» **TASK TO COMPLETE**: Copy out each of the records below word for word, with nothing changed, added, or left out.

» **INPUT DATA**:
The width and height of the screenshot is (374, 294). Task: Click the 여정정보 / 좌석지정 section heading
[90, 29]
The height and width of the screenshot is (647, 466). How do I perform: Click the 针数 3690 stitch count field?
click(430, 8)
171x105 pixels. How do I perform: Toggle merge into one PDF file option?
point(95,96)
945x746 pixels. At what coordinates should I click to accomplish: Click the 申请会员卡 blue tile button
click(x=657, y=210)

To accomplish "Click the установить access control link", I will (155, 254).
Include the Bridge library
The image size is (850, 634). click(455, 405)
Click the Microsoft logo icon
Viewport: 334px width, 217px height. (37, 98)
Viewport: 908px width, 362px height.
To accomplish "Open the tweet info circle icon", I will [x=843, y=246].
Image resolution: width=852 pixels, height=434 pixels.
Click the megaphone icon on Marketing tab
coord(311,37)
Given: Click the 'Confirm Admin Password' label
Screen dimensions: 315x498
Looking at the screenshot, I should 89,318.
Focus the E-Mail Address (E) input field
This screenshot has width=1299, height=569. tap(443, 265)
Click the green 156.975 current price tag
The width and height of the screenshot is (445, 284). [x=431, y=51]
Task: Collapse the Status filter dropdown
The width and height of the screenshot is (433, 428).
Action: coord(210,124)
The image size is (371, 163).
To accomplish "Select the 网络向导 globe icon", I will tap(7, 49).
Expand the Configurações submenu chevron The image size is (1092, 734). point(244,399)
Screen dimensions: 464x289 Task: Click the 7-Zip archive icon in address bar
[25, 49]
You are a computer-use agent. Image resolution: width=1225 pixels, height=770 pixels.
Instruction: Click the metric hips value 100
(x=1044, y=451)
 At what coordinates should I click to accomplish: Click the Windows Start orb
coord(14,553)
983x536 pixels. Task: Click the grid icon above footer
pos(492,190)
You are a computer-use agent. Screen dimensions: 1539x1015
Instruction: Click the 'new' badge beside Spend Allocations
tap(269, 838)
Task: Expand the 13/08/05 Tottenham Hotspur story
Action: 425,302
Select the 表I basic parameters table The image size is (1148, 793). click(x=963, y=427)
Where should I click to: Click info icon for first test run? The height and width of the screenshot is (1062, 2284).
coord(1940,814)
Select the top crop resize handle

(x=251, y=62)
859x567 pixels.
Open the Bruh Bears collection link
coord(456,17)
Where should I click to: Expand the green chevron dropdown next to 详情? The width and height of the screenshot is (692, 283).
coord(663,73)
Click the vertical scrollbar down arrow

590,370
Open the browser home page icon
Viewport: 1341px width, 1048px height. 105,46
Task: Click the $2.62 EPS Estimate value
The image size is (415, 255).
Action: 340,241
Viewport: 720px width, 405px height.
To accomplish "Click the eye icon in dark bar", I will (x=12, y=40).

» **RESPONSE TO THE EXERCISE**:
The width and height of the screenshot is (374, 294). Task: Click the 여정정보 / 좌석지정 section heading
[90, 29]
The height and width of the screenshot is (647, 466). How do I perform: Click the 针数 3690 stitch count field?
click(430, 8)
171x105 pixels. How do I perform: Toggle merge into one PDF file option?
point(95,96)
945x746 pixels. At what coordinates should I click to accomplish: Click the 申请会员卡 blue tile button
click(x=657, y=210)

To accomplish "Click the установить access control link", I will (155, 254).
Include the Bridge library
The image size is (850, 634). click(455, 405)
Click the Microsoft logo icon
Viewport: 334px width, 217px height. (37, 98)
Viewport: 908px width, 362px height.
To accomplish "Open the tweet info circle icon", I will [x=843, y=246].
Image resolution: width=852 pixels, height=434 pixels.
Click the megaphone icon on Marketing tab
coord(311,37)
Given: Click the 'Confirm Admin Password' label
Screen dimensions: 315x498
Looking at the screenshot, I should 89,318.
Focus the E-Mail Address (E) input field
This screenshot has width=1299, height=569. tap(443, 265)
Click the green 156.975 current price tag
The width and height of the screenshot is (445, 284). [x=431, y=51]
Task: Collapse the Status filter dropdown
The width and height of the screenshot is (433, 428).
Action: coord(210,124)
The image size is (371, 163).
To accomplish "Select the 网络向导 globe icon", I will tap(7, 49).
Expand the Configurações submenu chevron The image size is (1092, 734). point(244,399)
Screen dimensions: 464x289 Task: Click the 7-Zip archive icon in address bar
[25, 49]
You are a computer-use agent. Image resolution: width=1225 pixels, height=770 pixels.
Instruction: Click the metric hips value 100
(x=1044, y=451)
 At what coordinates should I click to accomplish: Click the Windows Start orb
coord(14,553)
983x536 pixels. Task: Click the grid icon above footer
pos(492,190)
You are a computer-use agent. Screen dimensions: 1539x1015
Instruction: Click the 'new' badge beside Spend Allocations
tap(269, 838)
Task: Expand the 13/08/05 Tottenham Hotspur story
Action: 425,302
Select the 表I basic parameters table The image size is (1148, 793). click(x=963, y=427)
Where should I click to: Click info icon for first test run? The height and width of the screenshot is (1062, 2284).
coord(1940,814)
Select the top crop resize handle

(x=251, y=62)
859x567 pixels.
Open the Bruh Bears collection link
coord(456,17)
Where should I click to: Expand the green chevron dropdown next to 详情? The width and height of the screenshot is (692, 283).
coord(663,73)
Click the vertical scrollbar down arrow

590,370
Open the browser home page icon
Viewport: 1341px width, 1048px height. 105,46
Task: Click the $2.62 EPS Estimate value
The image size is (415, 255).
Action: 340,241
Viewport: 720px width, 405px height.
To accomplish "Click the eye icon in dark bar", I will (x=12, y=40).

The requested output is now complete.